Iltutmish faced a number of challenges to his rule. In the aftermath of Aibak's death, the Ghurids dominions in India had divided into four. Iltutmish controlled Delhi. At that time Nasir-ud-Din Qabacha was the Governor of Uch and Multan asserted his independence. Ali Mardan, a Khalji noble, who had been appointed Governor of Lakhnauti by Aibak in 1206, had thrown off his allegiance to Delhi after his death and styled himself Sultan Ala-ud-din. His successor, Ghiyas ud din Balban, conquered Bihar. Lahore was contested by Iltutmish, Nasir-ud-Din Qabacha and Tajuddin Elduz, Muhammad of Ghor adopted son and successor in Ghazni. Elduz attempted to bring Delhi under his control. Initially, Iltutmish acknowledged Elduz's suzerainty by accepting the symbolic presents of the chatr and durbash. The Hindu princes and chiefs were discontented at their loss of independence and had recovered Kannauj, Benaras, Gwalior, and Kalinjar had been lost during Aibak's reign while Ranthambore had been reconquered by the Chauhans during Aram Shah's rule.

In 1217, Iltutmish moved towards Nasir-ud-Din Qabacha at the head of a large army. Nasir-ud-Din Qabacha attempted to retreat from Lahore towards Multan but was defeated at Mansura. Iltutmish refrained from attacking Sindh due to the presence of Mongols on his north-west frontier. Iltutmish was preoccupied with the Mongol threat and did not threaten Nasir-ud-Din Qabacha until 1227.

== Personal life ==
He was married to the sister of Qutbuddin Aibak in 1205.

===Origin===
He was originally a Kipchak, an ancient Turkic people that have since been absorbed into modern Kazakh people, moved during the Islamic Golden Age were Muslims were moving towards the East to expand in Asia.
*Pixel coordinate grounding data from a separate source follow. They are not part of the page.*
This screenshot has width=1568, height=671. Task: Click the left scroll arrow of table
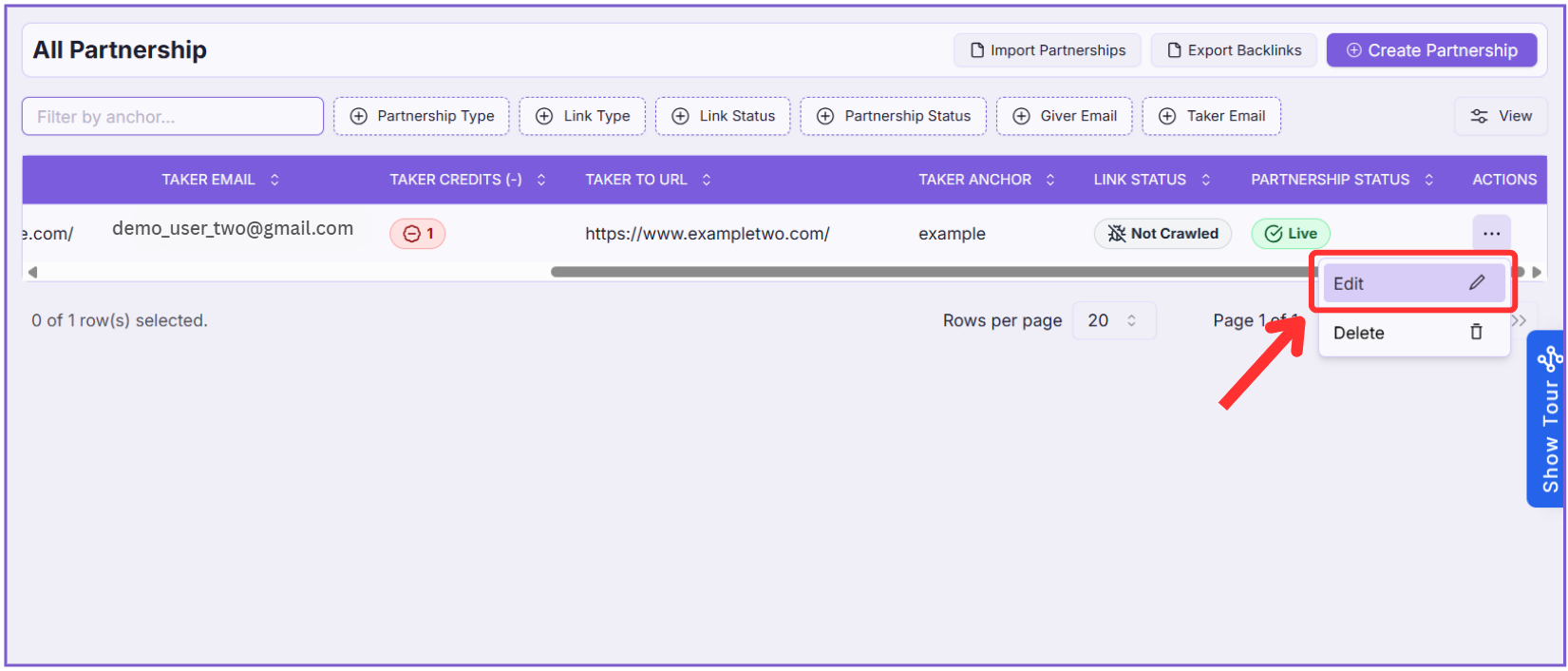(x=32, y=273)
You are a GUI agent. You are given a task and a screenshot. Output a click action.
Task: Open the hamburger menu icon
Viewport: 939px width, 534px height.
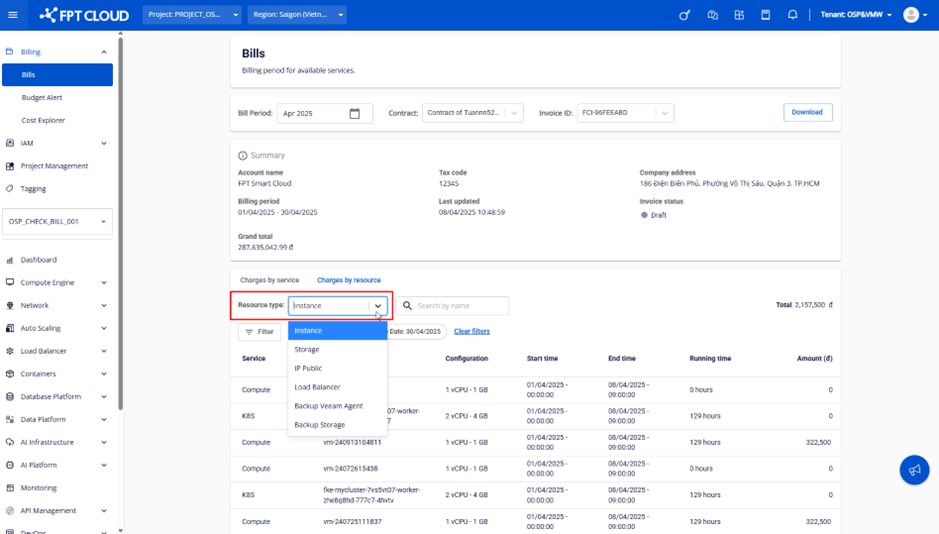[x=13, y=15]
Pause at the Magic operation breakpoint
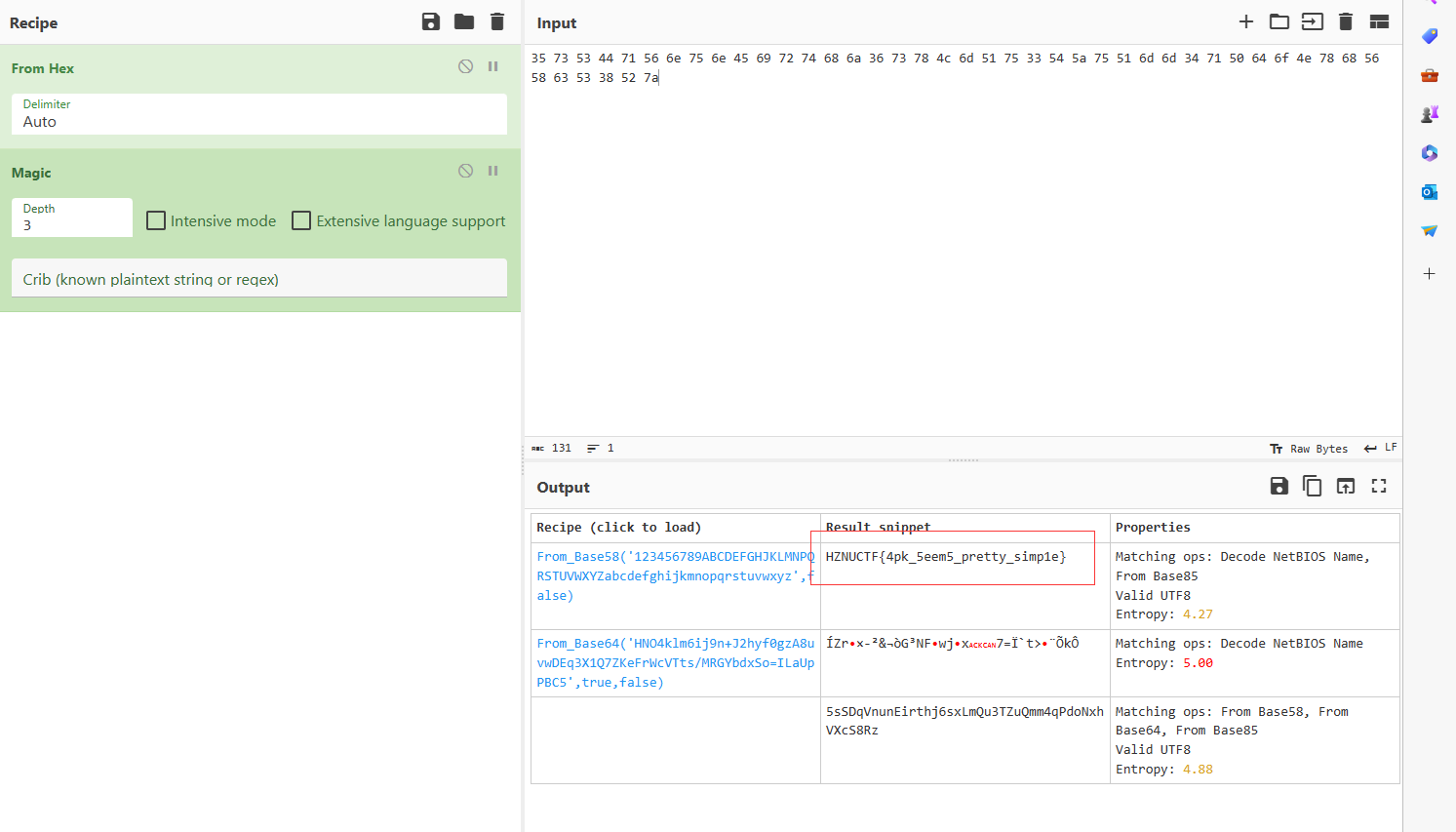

The Khwarezmid Empire was established by Turkmen and Kipchaks Turks who had converted to Islam due to Persian and Arab missionary missions from the 7th century onwards.

=== Death===
As Iltutmish approached Uch his lieutenant, Nasiruddin Aiyitim, advanced from Lahore and besieged Multan, Qabacha took to his boats and fled to the island-fortress of Bhakkar, in the Indus River, leaving his minister to follow him with the treasure stored at Uch.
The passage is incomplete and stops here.